Istituto di Fisiologia Clinica - Consiglio Nazionale delle Ricerche (CNR), Pisa, Italy.
R&D Department, Lo.Li Pharma, Rome 00156, Italy.
Biomed Pharmacother. 2024 Sep;178:117287. doi: 10.1016/j.biopha.2024.117287. Epub 2024 Aug 12.
This study investigates the effects of inositol (INO) supplementation on cardiac changes caused by Li in mice. The study involved 4 groups of C57BL6 mice (n=10 each): (i) mice orally administered with LiCO for 8 weeks, then 4 additional weeks without (Li_group) or (ii) with INO supplementation (Li_INOdelayed_group) (total of 12 weeks); (iii) mice given LiCO and INO supplementation concurrently for 12 weeks (Li+INO_group); (iv) one group left untreated (C-group). The INO was administered as a mixture of myo-inositol and d-chiro-inositol (80:1) in drinking water. The mice were characterised for heart morphology, function, electrical activity, arrhythmogenic susceptibility, and multiorgan histopathology (heart, liver and kidney). Cardiomyocyte size, protein expression of key signalling pathways related to hypertrophy, and transcription levels of ion channel subunits and hypertrophy markers were evaluated in the ventricle tissue. The study found that INO supplementation reduced the Li-induced cardiac adverse effects, including systolic impairment and increased susceptibility to arrhythmias. The positive effect on arrhythmias might be attributed to the restored expression levels of the potassium channel subunit Kv 1.5. Additionally, INO improved cardiomyocyte hypertrophy, possibly by inhibiting the Li-induced activation of the ERK1/2 signalling pathway and by restoring the normal expression level of BNP, and alleviated injury in the liver and kidney. The effect was preventive if INO supplementation was taken concurrently with Li and therapeutic if INO was administered after Li-induced cardiac impairments were established. These results provide new insights into the cardioprotective effect of INO and suggest a potential treatment approach for Li-induced cardiac disease.

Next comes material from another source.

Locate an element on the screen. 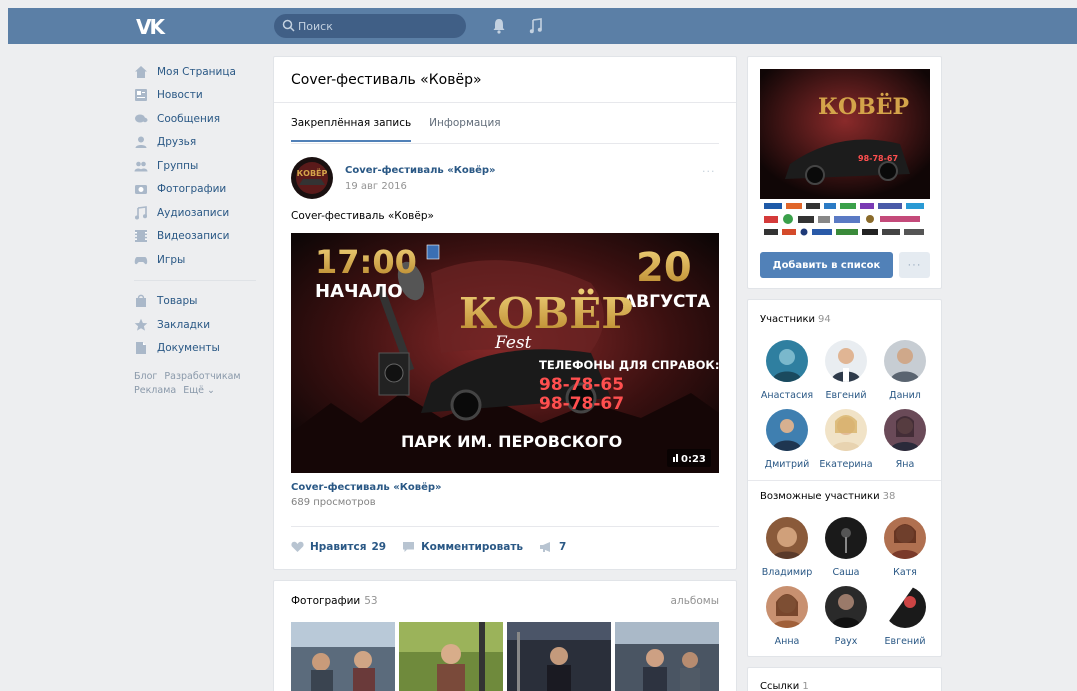 This screenshot has height=691, width=1077. nav-item-groups: Группы is located at coordinates (195, 166).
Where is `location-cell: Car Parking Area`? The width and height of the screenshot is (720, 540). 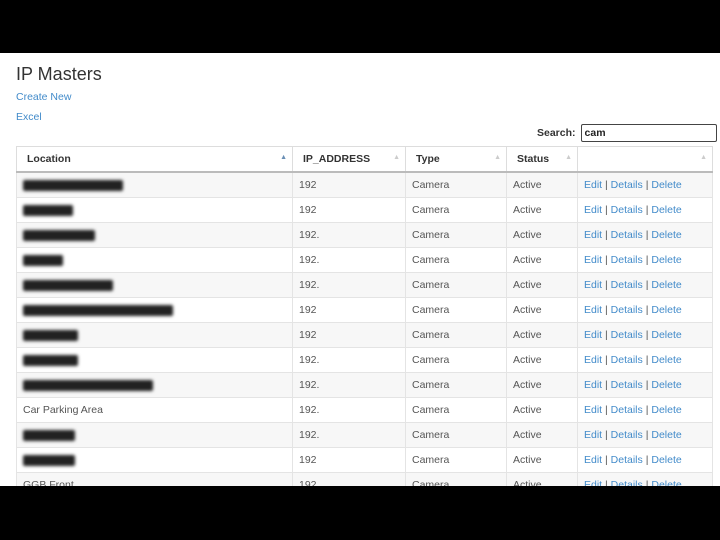 location-cell: Car Parking Area is located at coordinates (154, 410).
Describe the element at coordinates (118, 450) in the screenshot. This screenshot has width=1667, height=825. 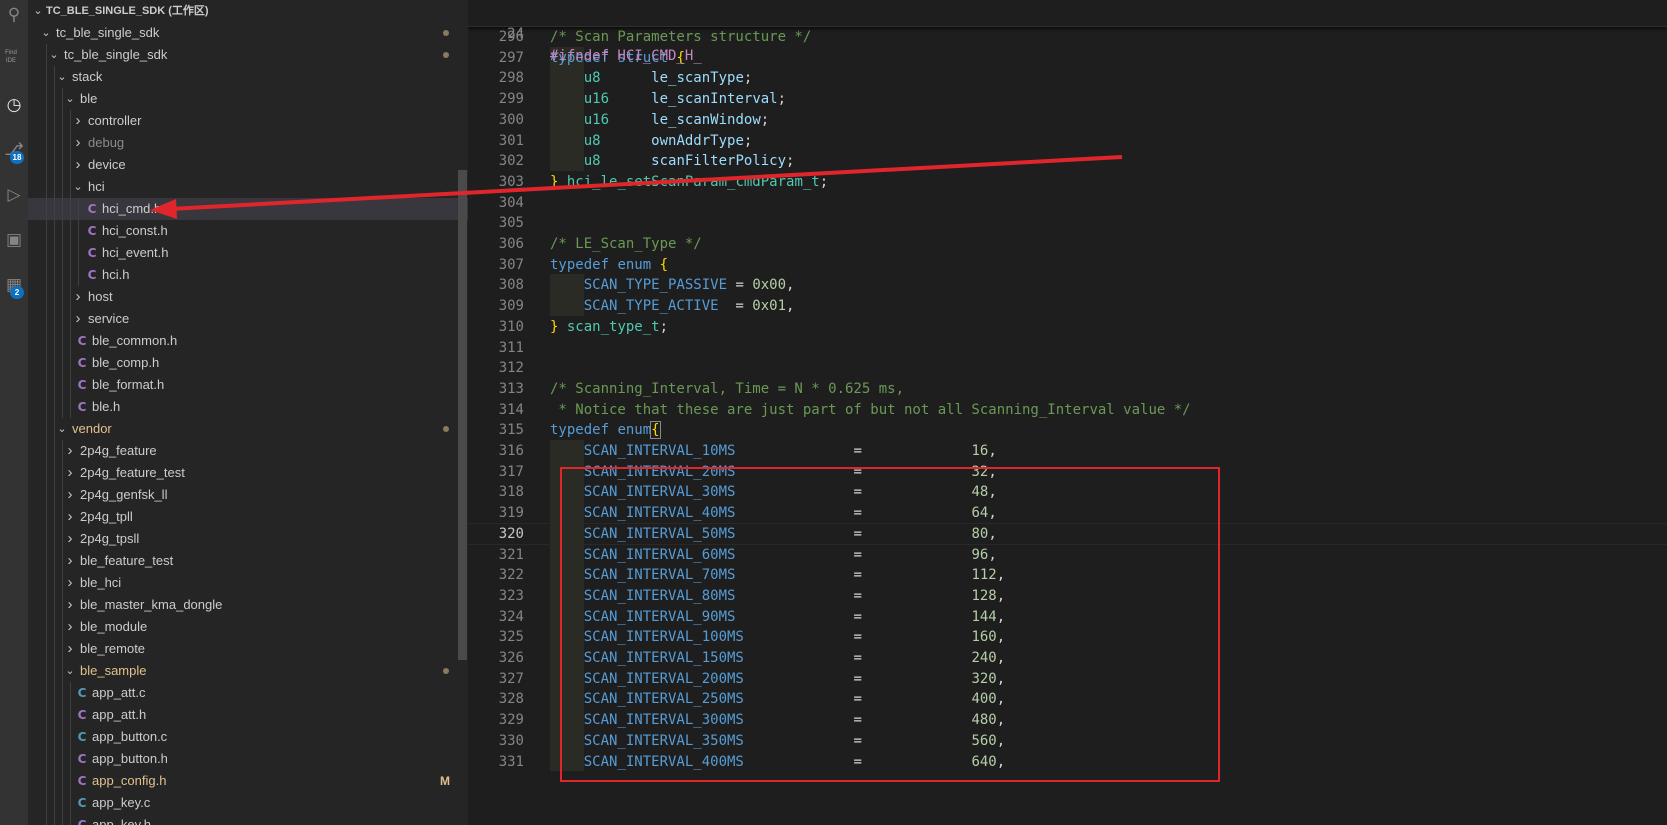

本研究旨在探讨肌醇(INO)补充对锂诱导的小鼠心脏变化的影响。研究共纳入 4 组 C57BL6 小鼠(每组 10 只):(i)连续 8 周口服 LiCO,随后 4 周停药(Li 组)或(ii)同时补充 INO(Li_INOdelayed 组)(共 12 周);(iii)连续 12 周同时给予 LiCO 和 INO 补充(Li+INO 组);(iv)一组不做任何处理(C 组)。INO 以肌醇和 d-手性肌醇(80:1)混合物的形式添加至饮用水中。对小鼠的心脏形态、功能、电活动、心律失常易感性以及多器官组织病理学(心脏、肝脏和肾脏)进行了评估。在心室组织中评估了心肌细胞大小、与肥厚相关的关键信号通路蛋白表达以及离子通道亚基和肥厚标志物的转录水平。研究发现,INO 补充可减轻锂诱导的心脏不良反应,包括收缩功能障碍和心律失常易感性增加。INO 对心律失常的积极影响可能归因于钾通道亚基 Kv1.5 的表达水平得到恢复。此外,INO 改善了心肌细胞肥大,可能是通过抑制 ERK1/2 信号通路的激活以及恢复 BNP 的正常表达水平,并减轻了肝脏和肾脏的损伤。如果 INO 补充与 Li 同时使用,则效果具有预防作用;如果在 Li 诱导的心脏损伤后开始补充 INO,则效果具有治疗作用。这些结果为 INO 的心脏保护作用提供了新的见解,并为 Li 诱导的心脏疾病提供了一种潜在的治疗方法。